China said on Tuesday that it has no choice but to retaliate against new U.S. trade tariffs, raising the risk that President Donald Trump could soon impose duties on virtually all of the Chinese goods that America buys.
The commerce ministry’s statement came hours after Trump said he was imposing 10 percent tariffs on about $200 billion worth of imports from China, and threatened duties on about $267 billion more if China retaliated against the U.S. action.
The brief statement gave no details on China’s plans, but Foreign Ministry spokesman Geng Shuang told a daily news briefing later that the U.S. steps had brought “new uncertainty” to talks between the two countries.
“China has always emphasized that the only correct way to resolve the China-U.S. trade issue is via talks and consultations held on an equal, sincere and mutually respectful basis. But at this time, everything the United States does does not give the impression of sincerity or goodwill,” he added.
Geng said he would not comment on “hypotheticals” such as what measures Beijing might consider apart from tariffs on U.S. products, saying only that details would be released at the appropriate time.
Trump had warned on Monday that if China takes retaliatory action against U.S. farmers or industries, “we will immediately pursue phase three, which is tariffs on approximately $267 billion of additional imports.”
The latest U.S. duties spared smart watches from Apple and Fitbit and other consumer products such as baby car seats. But if the administration enacts the additional tariffs it would engulf all remaining U.S. imports from China and Apple products like the iPhone and its competitors would not likely be spared.
Last month, China unveiled a proposed list of tariffs on $60 billion of U.S. goods ranging from liquefied natural gas to certain types of aircraft - should Washington activate the tariffs on its $200 billion list.
China is reviewing plans to send a delegation to Washington for fresh talks in light of the U.S. action, the South China Morning Post reported on Tuesday, citing a government source in Beijing.
Collection of tariffs on the long-anticipated U.S. list will start on Sept. 24 but the rate will increase to 25 percent by the end of 2018, allowing U.S. companies some time to adjust their supply chains to alternate countries.
So far, the United States has imposed tariffs on $50 billion worth of Chinese products to pressure Beijing to reduce its huge bilateral trade surplus and make sweeping changes to its trade, technology transfer and high-tech industrial subsidy policies.
Beijing has retaliated in kind, but some analysts and American businesses are concerned it could resort to other measures such as pressuring U.S. companies operating in China.
A senior Chinese securities market official said U.S. trade actions will not work as China has ample fiscal and monetary policy tools to cope with the impact. The government already has been ramping up spending on infrastructure.
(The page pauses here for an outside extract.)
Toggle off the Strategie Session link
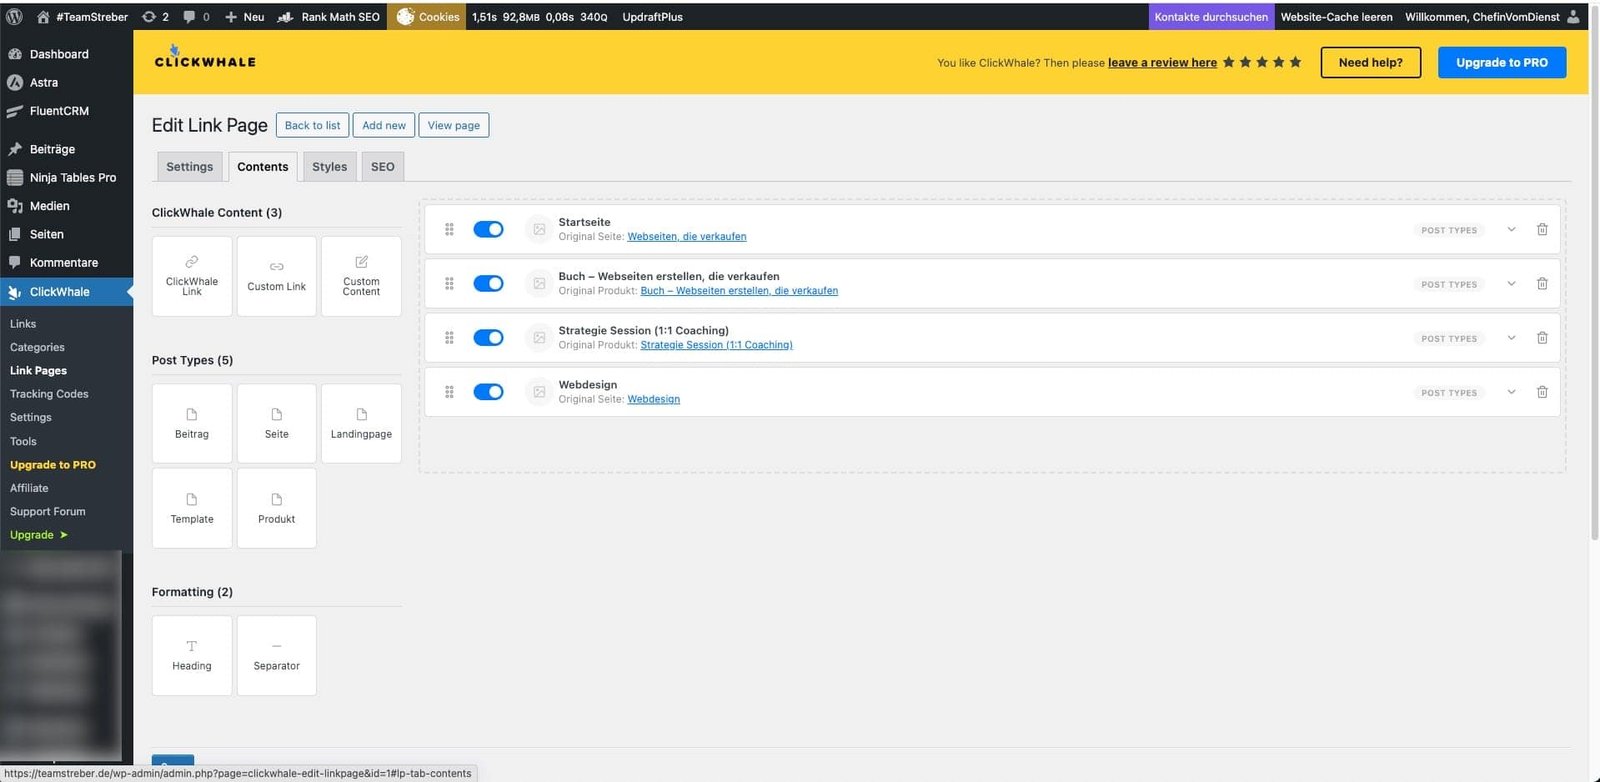This screenshot has width=1600, height=782. [x=488, y=338]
“President Trump is a hard-hitting businessman, and he tries to put pressure on China so he can get concessions from our negotiations. I think that kind of tactic is not going to work with China,” Fang Xinghai, vice chairman of China’s securities regulator, said at a conference in the port city of Tianjin.
FURTHER TALKS IN DOUBT
Trump’s latest escalation of tariffs on China comes after several rounds of talks yielded no progress. U.S. Treasury Secretary Steven Mnuchin last week invited top Chinese officials to fresh discussions, but thus far nothing has been scheduled.
“We have been very clear about the type of changes that need to be made, and we have given China every opportunity to treat us more fairly,” Trump said in a statement. “But, so far, China has been unwilling to change its practices.”
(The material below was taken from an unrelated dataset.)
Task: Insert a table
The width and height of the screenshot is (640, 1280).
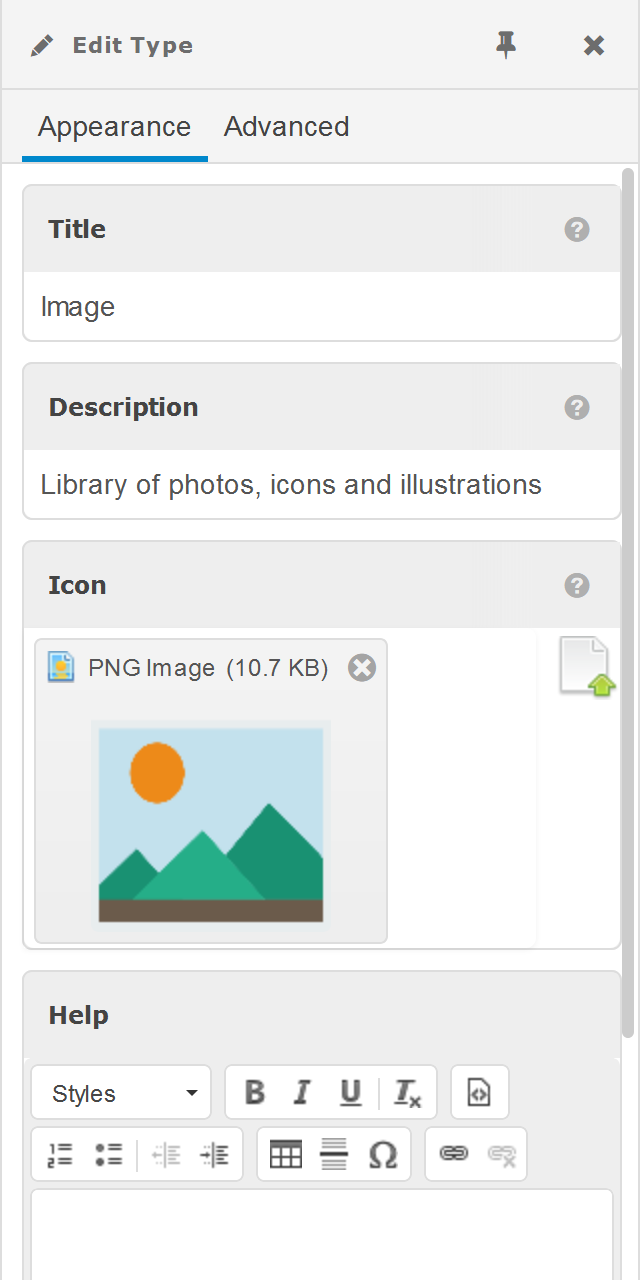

Fang told the Tianjin forum that he hopes the two sides can sit down and talk, but added that the latest U.S. move has “poisoned” the atmosphere.
A senior Trump administration official told reporters that the United States was open to further talks with Beijing, but offered no immediate details on when they may occur.
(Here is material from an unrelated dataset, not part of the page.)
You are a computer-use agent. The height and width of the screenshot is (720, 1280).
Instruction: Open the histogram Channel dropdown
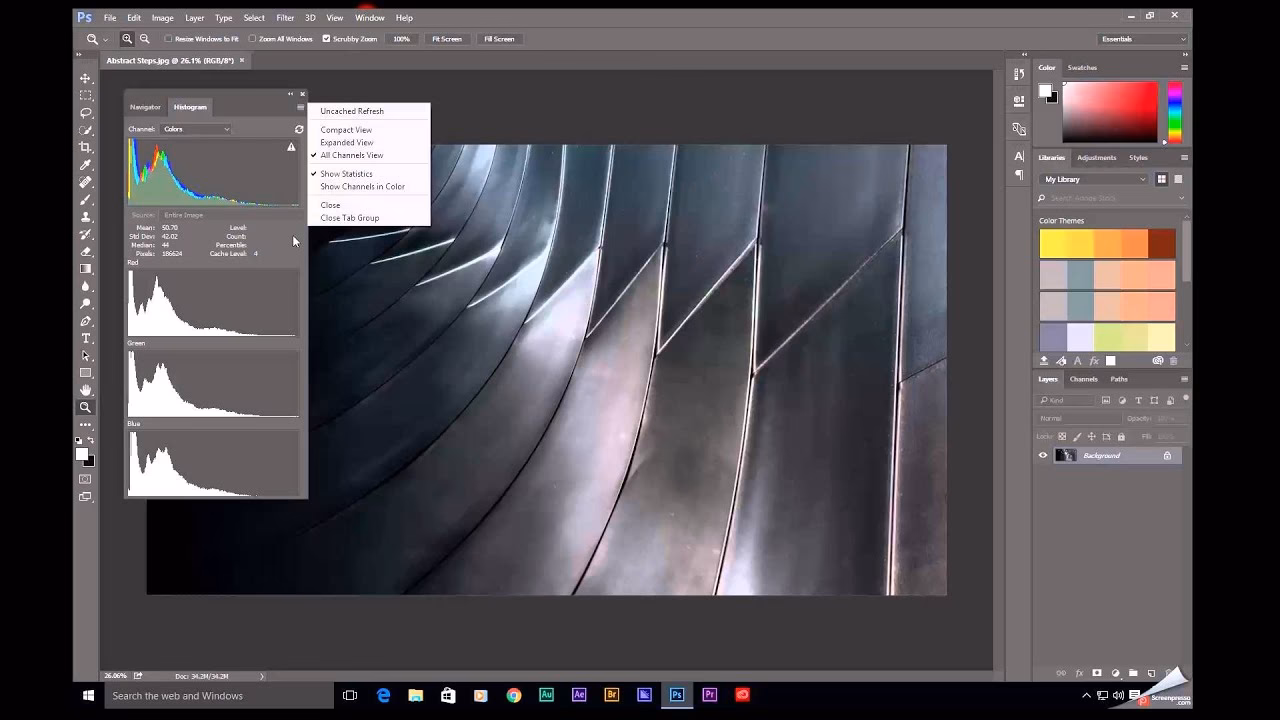[196, 129]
“This is not an effort to constrain China, but this is an effort to work with China and say, ‘It’s time you address these unfair trade practices that we’ve identified that others have identified and that have harmed the entire trading system,’” the official said.
So far, China has either imposed or proposed tariffs on $110 billion of U.S. goods, representing most of its imports of American products.
“Tensions in the global economic system have manifested themselves in the U.S.-China trade war, which is now seriously disrupting global supply chains,” the European Union Chamber of Commerce in China said in a statement on Tuesday.
China's yuan currency slipped against the dollar on Tuesday after news of the U.S. measures. It has weakened by about 6.0 percent since mid-June, offsetting the 10 percent tariff rate by a considerable margin.
CONSUMER TECH TRIMMED
The U.S. Trade Representative’s office eliminated 297 product categories from the latest proposed tariff list, along with some subsets of other categories.
But the adjustments did little to appease technology and retail groups who argued U.S. consumers would feel the pain.
“President Trump’s decision...is reckless and will create lasting harm to communities across the country,” said Dean Garfield, president of the Information Technology Industry Council, which represents major tech firms.
Kenneth Jarrett, president of the American Chamber of Commerce in Shanghai, said three quarters of its members will be hit by the tariffs, and they will not bring jobs back to the United States.
“Most of our member companies are ‘in China, for China’ - selling goods to Chinese companies and consumers, not to Americans - and thus ultimately boosting the U.S. economy,” Jarrett said.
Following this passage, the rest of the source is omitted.